The wedding was held in Dr. Prest’s home, where things were still not back to normal. Though workers were still noisily scraping and removing water and debris from the basement, the wedding went off very smoothly. The minister was more nervous than either Fritzi or Bob, and managed to place Bob on the wrong side of his bride, a fact which Fritzi’s mother laughingly informed them later. The important thing was that she had been on hand to witness the ceremony.
Two weeks later the newlyweds returned from the business trip/honeymoon to Kansas City to find a small footbridge across the river just east of the location of the old automobile bridge. Fritzi was able to return to her parents’ home while Bob spent the next two weeks traveling his route for the pharmaceutical company, prior to moving to their permanent location in Hastings.

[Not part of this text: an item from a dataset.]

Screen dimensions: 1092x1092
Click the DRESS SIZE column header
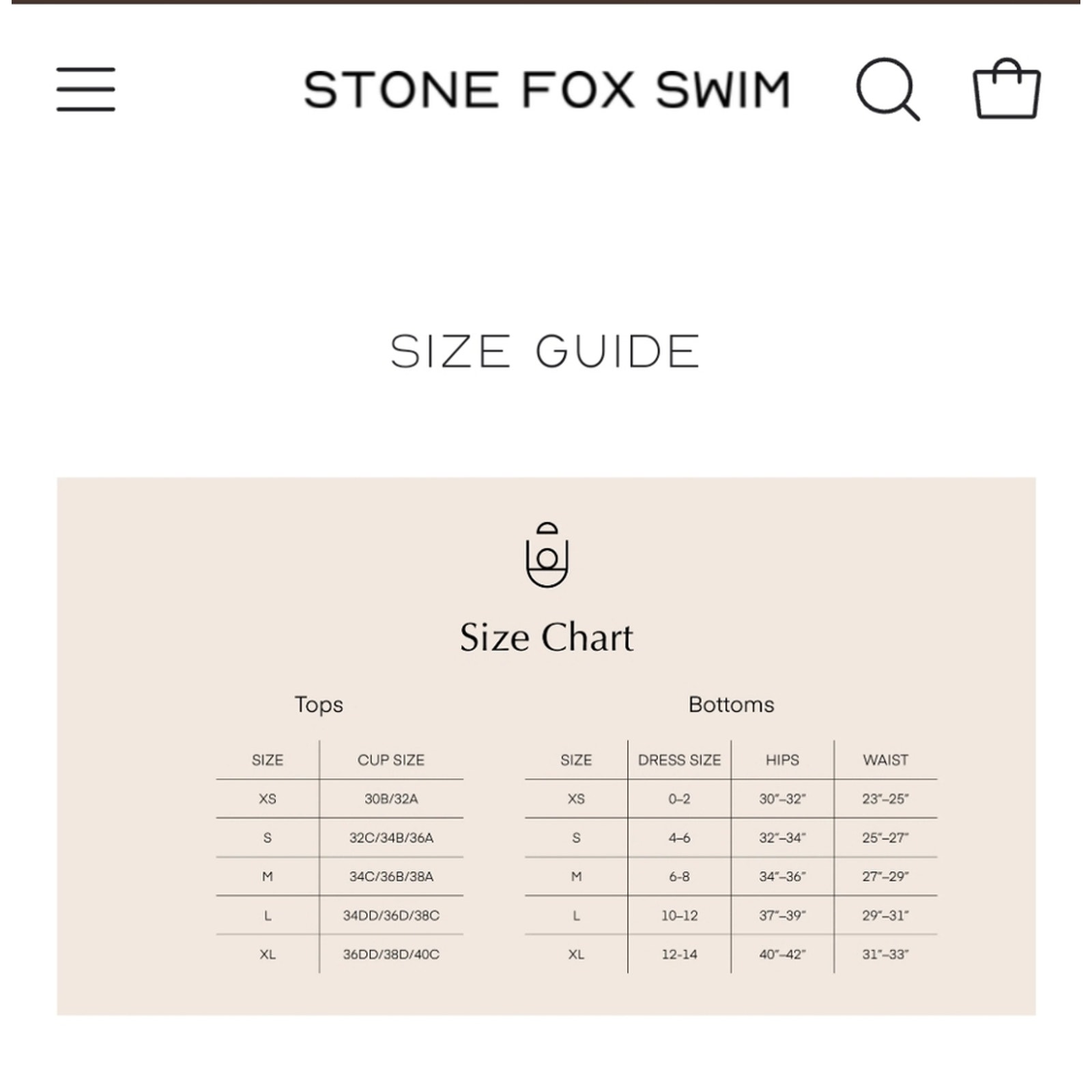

During this fortnight, Marion Bundy, the rural mail carrier, engaged Fritzi to deliver mail to his patrons on the south side of the river. Each day Mr. Bundy would bring mail and gas to the south side of the footbridge where Fritzi would meet him with her father’s brand new new car. Then she completed his route over some of the worst roads, and detours, she had ever seen, before or since. She was grateful that her father never knew just how bad the conditions were to which she subjected his new car. Everywhere people were engaged in post flood activities—cleaning up their homes, getting rid of the trees, removing mud and debris, burying dead animals, and looking for loved ones lost in the flood. Memories etched in the mind for a lifetime.
“And you know”, she laughed, remembering that long ago incident, “I don’t believe that I ever did get paid for my two week’s work as a substitute mail carrier.”